▸ TEXT FOR ANALYSIS:
=== Section Start ===

Career highlights and awards
- World Series champion (2001);

= Miguel Batista =

Dominican baseball player (born 1971)

Miguel Descartes Batista Jerez (born February 19, 1971) is a Dominican former professional baseball pitcher. He played in Major League Baseball for 12 teams, spending multiple seasons with the Montreal Expos, Kansas City Royals, Arizona Diamondbacks, Toronto Blue Jays, Seattle Mariners, and New York Mets.

Batista was versatile, serving as a starter, reliever, and closer in his career. He signed as an international free agent with the Expos. He made his major league debut in 1992, pitching one game for the Pittsburgh Pirates after being selected in the Rule 5 Draft. He returned to the majors in 1996 and won the 2001 World Series with the Diamondbacks. He signed multi-year contracts with the Blue Jays before the 2004 season and Mariners ahead of the 2007 season. He continued pitching in MLB through the 2012 season.

==Playing career==

===Montreal Expos===
Batista began playing baseball at age 15. When he was 17, he attended a try out and signed with the Montreal Expos. He pitched in the Dominican Summer League in 1988 and 1989. He made his American debut in 1990, pitching for the Gulf Coast Expos and Rockford Expos. He returned to Rockford for the 1991 season.

=== Pittsburgh Pirates ===
The Pittsburgh Pirates selected Batista in the 1991 Rule 5 Draft. He made his MLB debut on April 11, 1992, allowing a two-run home run to Rubén Amaro Jr. in two innings of relief. He was one of the youngest players in MLB that season. After that appearance, Pittsburgh sent him back to the Expos, and he would not return to the majors until August 1996.

=== Montreal Expos (second stint) ===
Batista returned to the Expos farm system, pitching for the West Palm Beach Expos for the rest of 1992. He pitched for the Double-A Harrisburg Senators in 1993 and 1994. The Expos released him after the season.

=== Florida Marlins ===
On December 9, 1994, Batista signed with the Florida Marlins. He advanced to Triple-A, pitching for the Charlotte Knights in 1995 and 1996. Batista returned to the majors in August 1996. In nine relief appearances in one month, he had a 5.56 ERA and 6 strikeouts in 11 1/3 innings.

=== Chicago Cubs ===
The Chicago Cubs claimed Batista off waivers on December 17, 1996. He started the 1997 season with the Triple-A Iowa Cubs. That August, he returned to the majors. In 11 games, including his first six MLB starts, he was 0–5 with a 5.70 ERA, 27 strikeouts, and 4 home runs allowed in 36 1/3 innings.

=== Montreal Expos (third stint) ===
The Cubs traded Batista to the Montreal Expos for outfielder Henry Rodríguez on December 12, 1997. The trade was a cost-saving move by the Expos, who did not want to pay Rodríguez his salary of more than $2 million.

=== Section End ===

▸ INFORMATION SHOWN:
=== Section Start ===

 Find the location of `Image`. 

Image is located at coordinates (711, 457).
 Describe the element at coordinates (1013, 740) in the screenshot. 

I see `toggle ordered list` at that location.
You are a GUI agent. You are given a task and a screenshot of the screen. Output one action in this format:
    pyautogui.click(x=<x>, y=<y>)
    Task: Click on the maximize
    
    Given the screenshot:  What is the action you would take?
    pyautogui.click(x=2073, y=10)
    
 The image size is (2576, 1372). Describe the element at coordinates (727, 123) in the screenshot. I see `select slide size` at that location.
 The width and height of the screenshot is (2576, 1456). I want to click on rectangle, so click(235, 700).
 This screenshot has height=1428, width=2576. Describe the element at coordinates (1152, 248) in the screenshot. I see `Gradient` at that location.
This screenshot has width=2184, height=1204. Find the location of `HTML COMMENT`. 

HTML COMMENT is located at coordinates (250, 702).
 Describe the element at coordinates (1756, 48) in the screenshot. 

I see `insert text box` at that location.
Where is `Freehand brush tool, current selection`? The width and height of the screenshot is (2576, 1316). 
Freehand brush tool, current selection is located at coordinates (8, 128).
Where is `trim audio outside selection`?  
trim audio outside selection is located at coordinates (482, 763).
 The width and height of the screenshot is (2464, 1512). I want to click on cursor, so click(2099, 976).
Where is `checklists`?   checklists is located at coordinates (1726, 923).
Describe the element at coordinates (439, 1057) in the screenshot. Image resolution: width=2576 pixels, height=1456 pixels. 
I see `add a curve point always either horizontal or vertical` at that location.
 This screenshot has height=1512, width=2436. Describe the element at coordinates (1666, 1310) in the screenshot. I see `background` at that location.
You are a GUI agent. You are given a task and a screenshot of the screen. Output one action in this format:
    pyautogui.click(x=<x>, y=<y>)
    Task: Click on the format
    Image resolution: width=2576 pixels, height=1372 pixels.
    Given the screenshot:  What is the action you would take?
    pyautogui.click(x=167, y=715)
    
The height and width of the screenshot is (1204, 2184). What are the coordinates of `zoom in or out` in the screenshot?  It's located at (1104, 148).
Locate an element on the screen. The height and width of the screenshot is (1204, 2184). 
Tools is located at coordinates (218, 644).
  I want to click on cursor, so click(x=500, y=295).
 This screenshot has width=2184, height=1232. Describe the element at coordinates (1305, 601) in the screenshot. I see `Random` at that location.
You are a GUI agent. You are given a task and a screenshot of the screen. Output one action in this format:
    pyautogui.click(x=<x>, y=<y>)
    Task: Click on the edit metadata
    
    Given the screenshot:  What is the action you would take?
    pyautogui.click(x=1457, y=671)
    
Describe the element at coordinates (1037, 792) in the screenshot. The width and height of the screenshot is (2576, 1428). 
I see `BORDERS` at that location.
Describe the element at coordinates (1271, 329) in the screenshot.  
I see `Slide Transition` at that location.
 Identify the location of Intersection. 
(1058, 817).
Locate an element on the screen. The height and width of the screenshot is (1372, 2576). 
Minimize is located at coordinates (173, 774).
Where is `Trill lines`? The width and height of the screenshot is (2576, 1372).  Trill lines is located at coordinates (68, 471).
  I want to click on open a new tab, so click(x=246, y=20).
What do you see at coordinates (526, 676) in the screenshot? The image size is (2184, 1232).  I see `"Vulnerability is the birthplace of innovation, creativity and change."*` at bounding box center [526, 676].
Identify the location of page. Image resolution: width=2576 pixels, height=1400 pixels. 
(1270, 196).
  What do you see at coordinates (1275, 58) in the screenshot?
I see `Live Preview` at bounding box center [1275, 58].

=== Section End ===

▸ WHAT YOU HAVE TO DO:
Please write out the part of the Miguel Batista text between "Dominican baseball player" and "New York Mets.", inclusive. The records are separate from the Miguel Batista text.

▸ SOLVED EXERCISE:
Dominican baseball player (born 1971)

Miguel Descartes Batista Jerez (born February 19, 1971) is a Dominican former professional baseball pitcher. He played in Major League Baseball for 12 teams, spending multiple seasons with the Montreal Expos, Kansas City Royals, Arizona Diamondbacks, Toronto Blue Jays, Seattle Mariners, and New York Mets.